## Data records:
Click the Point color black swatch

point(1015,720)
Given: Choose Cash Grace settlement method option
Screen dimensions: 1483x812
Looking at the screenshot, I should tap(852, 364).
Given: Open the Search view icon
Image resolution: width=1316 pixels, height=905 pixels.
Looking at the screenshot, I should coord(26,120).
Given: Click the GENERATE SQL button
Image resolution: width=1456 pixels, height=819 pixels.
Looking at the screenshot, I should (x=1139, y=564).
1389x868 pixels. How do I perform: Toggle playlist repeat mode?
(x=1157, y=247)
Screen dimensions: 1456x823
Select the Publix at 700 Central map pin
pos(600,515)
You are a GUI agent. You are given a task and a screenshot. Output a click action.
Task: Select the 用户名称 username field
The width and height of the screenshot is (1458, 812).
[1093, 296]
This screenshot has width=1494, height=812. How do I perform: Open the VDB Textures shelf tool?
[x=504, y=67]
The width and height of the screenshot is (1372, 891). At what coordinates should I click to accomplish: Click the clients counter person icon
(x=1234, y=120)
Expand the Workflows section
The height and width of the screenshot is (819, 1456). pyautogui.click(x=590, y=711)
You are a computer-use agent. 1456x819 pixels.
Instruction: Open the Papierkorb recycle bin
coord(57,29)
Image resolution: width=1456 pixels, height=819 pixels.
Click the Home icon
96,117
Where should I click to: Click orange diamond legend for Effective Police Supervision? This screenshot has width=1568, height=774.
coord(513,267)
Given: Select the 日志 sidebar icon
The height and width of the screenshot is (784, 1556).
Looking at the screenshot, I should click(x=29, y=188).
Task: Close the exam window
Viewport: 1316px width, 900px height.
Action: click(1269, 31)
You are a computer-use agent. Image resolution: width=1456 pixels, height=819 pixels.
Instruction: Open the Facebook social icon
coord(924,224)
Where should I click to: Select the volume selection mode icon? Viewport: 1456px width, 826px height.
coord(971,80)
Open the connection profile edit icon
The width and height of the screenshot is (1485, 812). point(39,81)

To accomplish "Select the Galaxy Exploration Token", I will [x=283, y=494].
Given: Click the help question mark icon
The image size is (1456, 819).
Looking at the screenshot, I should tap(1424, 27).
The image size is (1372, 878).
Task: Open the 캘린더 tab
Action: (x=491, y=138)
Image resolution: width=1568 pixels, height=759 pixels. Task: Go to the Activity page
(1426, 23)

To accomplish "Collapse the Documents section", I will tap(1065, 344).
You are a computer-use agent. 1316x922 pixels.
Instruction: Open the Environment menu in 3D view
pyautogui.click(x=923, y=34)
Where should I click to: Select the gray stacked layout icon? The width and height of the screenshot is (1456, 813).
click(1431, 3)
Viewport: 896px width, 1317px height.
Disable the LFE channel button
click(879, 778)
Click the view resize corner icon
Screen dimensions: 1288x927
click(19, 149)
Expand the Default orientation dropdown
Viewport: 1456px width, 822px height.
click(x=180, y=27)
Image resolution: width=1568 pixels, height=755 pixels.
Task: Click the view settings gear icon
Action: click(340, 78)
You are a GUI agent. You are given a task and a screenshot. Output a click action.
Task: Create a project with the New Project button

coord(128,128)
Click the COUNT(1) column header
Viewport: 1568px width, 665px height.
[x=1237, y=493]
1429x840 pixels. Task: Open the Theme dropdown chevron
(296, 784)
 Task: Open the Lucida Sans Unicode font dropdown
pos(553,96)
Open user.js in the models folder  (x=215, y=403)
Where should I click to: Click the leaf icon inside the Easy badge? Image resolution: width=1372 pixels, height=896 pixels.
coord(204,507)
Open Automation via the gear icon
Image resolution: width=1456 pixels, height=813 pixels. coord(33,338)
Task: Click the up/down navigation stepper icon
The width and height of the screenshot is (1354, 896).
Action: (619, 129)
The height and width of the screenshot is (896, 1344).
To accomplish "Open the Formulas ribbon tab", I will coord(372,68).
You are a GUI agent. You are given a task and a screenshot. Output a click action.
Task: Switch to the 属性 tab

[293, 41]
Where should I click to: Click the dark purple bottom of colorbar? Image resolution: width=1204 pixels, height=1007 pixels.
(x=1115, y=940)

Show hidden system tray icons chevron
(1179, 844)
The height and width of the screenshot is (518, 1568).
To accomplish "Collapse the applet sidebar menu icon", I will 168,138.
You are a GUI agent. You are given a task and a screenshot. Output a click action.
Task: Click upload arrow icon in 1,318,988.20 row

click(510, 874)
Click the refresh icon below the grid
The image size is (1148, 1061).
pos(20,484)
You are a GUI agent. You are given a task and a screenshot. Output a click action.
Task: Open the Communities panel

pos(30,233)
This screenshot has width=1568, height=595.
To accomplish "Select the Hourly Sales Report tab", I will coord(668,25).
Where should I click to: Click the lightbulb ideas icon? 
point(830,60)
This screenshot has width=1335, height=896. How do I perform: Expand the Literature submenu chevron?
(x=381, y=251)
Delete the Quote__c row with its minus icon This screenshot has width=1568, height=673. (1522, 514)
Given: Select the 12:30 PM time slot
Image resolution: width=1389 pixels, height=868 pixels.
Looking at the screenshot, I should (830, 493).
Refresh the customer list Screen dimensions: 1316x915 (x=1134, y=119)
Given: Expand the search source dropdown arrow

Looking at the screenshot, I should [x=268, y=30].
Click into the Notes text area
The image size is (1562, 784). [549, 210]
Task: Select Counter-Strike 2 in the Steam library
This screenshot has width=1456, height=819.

## Task goal:
Exact retyping of every entry is required.

## Task solution:
Click the Point color black swatch

point(1015,720)
Given: Choose Cash Grace settlement method option
Screen dimensions: 1483x812
Looking at the screenshot, I should tap(852, 364).
Given: Open the Search view icon
Image resolution: width=1316 pixels, height=905 pixels.
Looking at the screenshot, I should coord(26,120).
Given: Click the GENERATE SQL button
Image resolution: width=1456 pixels, height=819 pixels.
Looking at the screenshot, I should (x=1139, y=564).
1389x868 pixels. How do I perform: Toggle playlist repeat mode?
(x=1157, y=247)
Screen dimensions: 1456x823
Select the Publix at 700 Central map pin
pos(600,515)
You are a GUI agent. You are given a task and a screenshot. Output a click action.
Task: Select the 用户名称 username field
The width and height of the screenshot is (1458, 812).
[1093, 296]
This screenshot has width=1494, height=812. How do I perform: Open the VDB Textures shelf tool?
[x=504, y=67]
The width and height of the screenshot is (1372, 891). At what coordinates should I click to accomplish: Click the clients counter person icon
(x=1234, y=120)
Expand the Workflows section
The height and width of the screenshot is (819, 1456). pyautogui.click(x=590, y=711)
You are a computer-use agent. 1456x819 pixels.
Instruction: Open the Papierkorb recycle bin
coord(57,29)
Image resolution: width=1456 pixels, height=819 pixels.
Click the Home icon
96,117
Where should I click to: Click orange diamond legend for Effective Police Supervision? This screenshot has width=1568, height=774.
coord(513,267)
Given: Select the 日志 sidebar icon
The height and width of the screenshot is (784, 1556).
Looking at the screenshot, I should click(x=29, y=188).
Task: Close the exam window
Viewport: 1316px width, 900px height.
Action: click(1269, 31)
You are a computer-use agent. Image resolution: width=1456 pixels, height=819 pixels.
Instruction: Open the Facebook social icon
coord(924,224)
Where should I click to: Select the volume selection mode icon? Viewport: 1456px width, 826px height.
coord(971,80)
Open the connection profile edit icon
The width and height of the screenshot is (1485, 812). point(39,81)

To accomplish "Select the Galaxy Exploration Token", I will [x=283, y=494].
Given: Click the help question mark icon
The image size is (1456, 819).
Looking at the screenshot, I should tap(1424, 27).
The image size is (1372, 878).
Task: Open the 캘린더 tab
Action: (x=491, y=138)
Image resolution: width=1568 pixels, height=759 pixels. Task: Go to the Activity page
(1426, 23)

To accomplish "Collapse the Documents section", I will tap(1065, 344).
You are a computer-use agent. 1316x922 pixels.
Instruction: Open the Environment menu in 3D view
pyautogui.click(x=923, y=34)
Where should I click to: Select the gray stacked layout icon? The width and height of the screenshot is (1456, 813).
click(1431, 3)
Viewport: 896px width, 1317px height.
Disable the LFE channel button
click(879, 778)
Click the view resize corner icon
Screen dimensions: 1288x927
click(19, 149)
Expand the Default orientation dropdown
Viewport: 1456px width, 822px height.
click(x=180, y=27)
Image resolution: width=1568 pixels, height=755 pixels.
Task: Click the view settings gear icon
Action: click(340, 78)
You are a GUI agent. You are given a task and a screenshot. Output a click action.
Task: Create a project with the New Project button

coord(128,128)
Click the COUNT(1) column header
Viewport: 1568px width, 665px height.
[x=1237, y=493]
1429x840 pixels. Task: Open the Theme dropdown chevron
(296, 784)
 Task: Open the Lucida Sans Unicode font dropdown
pos(553,96)
Open user.js in the models folder  (x=215, y=403)
Where should I click to: Click the leaf icon inside the Easy badge? Image resolution: width=1372 pixels, height=896 pixels.
coord(204,507)
Open Automation via the gear icon
Image resolution: width=1456 pixels, height=813 pixels. coord(33,338)
Task: Click the up/down navigation stepper icon
The width and height of the screenshot is (1354, 896).
Action: (619, 129)
The height and width of the screenshot is (896, 1344).
To accomplish "Open the Formulas ribbon tab", I will coord(372,68).
You are a GUI agent. You are given a task and a screenshot. Output a click action.
Task: Switch to the 属性 tab

[293, 41]
Where should I click to: Click the dark purple bottom of colorbar? Image resolution: width=1204 pixels, height=1007 pixels.
(x=1115, y=940)

Show hidden system tray icons chevron
(1179, 844)
The height and width of the screenshot is (518, 1568).
To accomplish "Collapse the applet sidebar menu icon", I will 168,138.
You are a GUI agent. You are given a task and a screenshot. Output a click action.
Task: Click upload arrow icon in 1,318,988.20 row

click(510, 874)
Click the refresh icon below the grid
The image size is (1148, 1061).
pos(20,484)
You are a GUI agent. You are given a task and a screenshot. Output a click action.
Task: Open the Communities panel

pos(30,233)
This screenshot has width=1568, height=595.
To accomplish "Select the Hourly Sales Report tab", I will coord(668,25).
Where should I click to: Click the lightbulb ideas icon? 
point(830,60)
This screenshot has width=1335, height=896. How do I perform: Expand the Literature submenu chevron?
(x=381, y=251)
Delete the Quote__c row with its minus icon This screenshot has width=1568, height=673. (1522, 514)
Given: Select the 12:30 PM time slot
Image resolution: width=1389 pixels, height=868 pixels.
Looking at the screenshot, I should (830, 493).
Refresh the customer list Screen dimensions: 1316x915 (x=1134, y=119)
Given: Expand the search source dropdown arrow

Looking at the screenshot, I should [x=268, y=30].
Click into the Notes text area
The image size is (1562, 784). [549, 210]
Task: Select Counter-Strike 2 in the Steam library
This screenshot has width=1456, height=819.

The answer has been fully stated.